Greek Braised Potatoes
Enjoy this with a rustic loaf or soft flatbreads for a complete main. It also works wonderfully with a assortment of mezze or even served alongside a fried egg for a remarkable breakfast.
Prep Time: 10 minutes
Cook Time: 1 hour
Serves: 4 people
Ingredients
- Extra-virgin olive oil
- 1 large red onion, peeled, halved, and thinly sliced
- Fine sea salt
- 4 garlic cloves, peeled and minced
- 1kg desiree potatoes (or other waxy variety), cut into 2½cm wedges
- 2 tsp dried oregano, plus extra for garnish
- 2 tbsp tomato puree
- 2 x 400g tins of finely chopped tomatoes
- 150g feta cheese
- 75g Greek yoghurt
- 1 lemon, finely zested, plus 1 tbsp of juice
- 80g pitted kalamata olives
Instructions
Step One
Pour five tablespoons of olive oil in a large, heavy-based pot that has a fitting lid.

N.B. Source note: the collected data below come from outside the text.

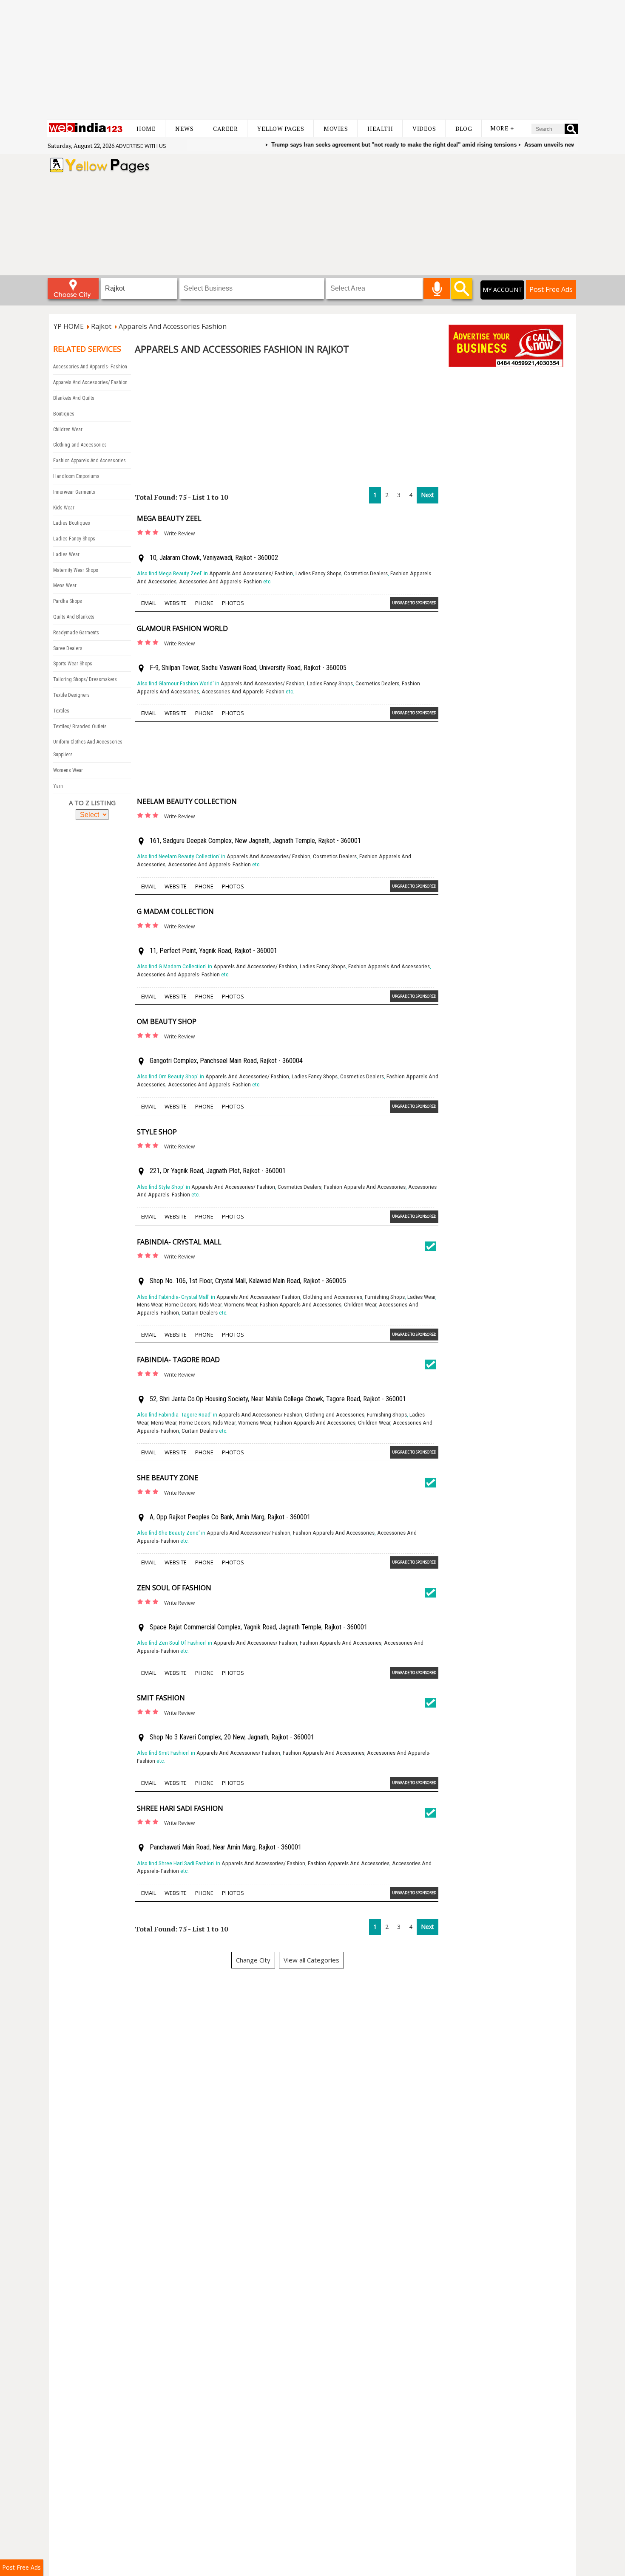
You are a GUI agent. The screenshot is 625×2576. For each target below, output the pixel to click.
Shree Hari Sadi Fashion (180, 1808)
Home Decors (180, 1304)
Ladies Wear (66, 554)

Set it over a medium-high heat. Once the oil is shimmering, add the sliced red onion and a teaspoon of salt. Fry, stirring occasionally, for about 10 minutes, until the onion is yielding enough to succumb to a wooden spoon.
Step Two
Add the minced garlic and cook for a further two minutes, stirring constantly. Then, toss in the potato wedges and oregano, stirring until they are evenly covered in the oil. Add the tomato puree and cook for one minute. Pour in the chopped tomatoes along with 400ml of water. Bring to a boil, then cover the pan, turn down the heat to a low simmer, and leave to cook for 20 minutes.
3. The Whipped Feta
Meanwhile, make the whipped feta. In a blender, combine the feta, Greek yoghurt, lemon zest and juice, three tablespoons of olive oil, and a generous amount of salt until the mixture is smooth and creamy.
Finishing the Stew
Fold the pitted kalamata olives into the potato stew. Let it cook without the lid for a further 15-20 minutes, until the potatoes are completely soft and the sauce has thickened nicely.
Step Five
Spoon the steaming yahni into serving dishes. Top each with a liberal amount of the whipped feta and a light sprinkling of dried oregano.
This dish is a celebration to the magic of basic produce transformed by time and care. Savor!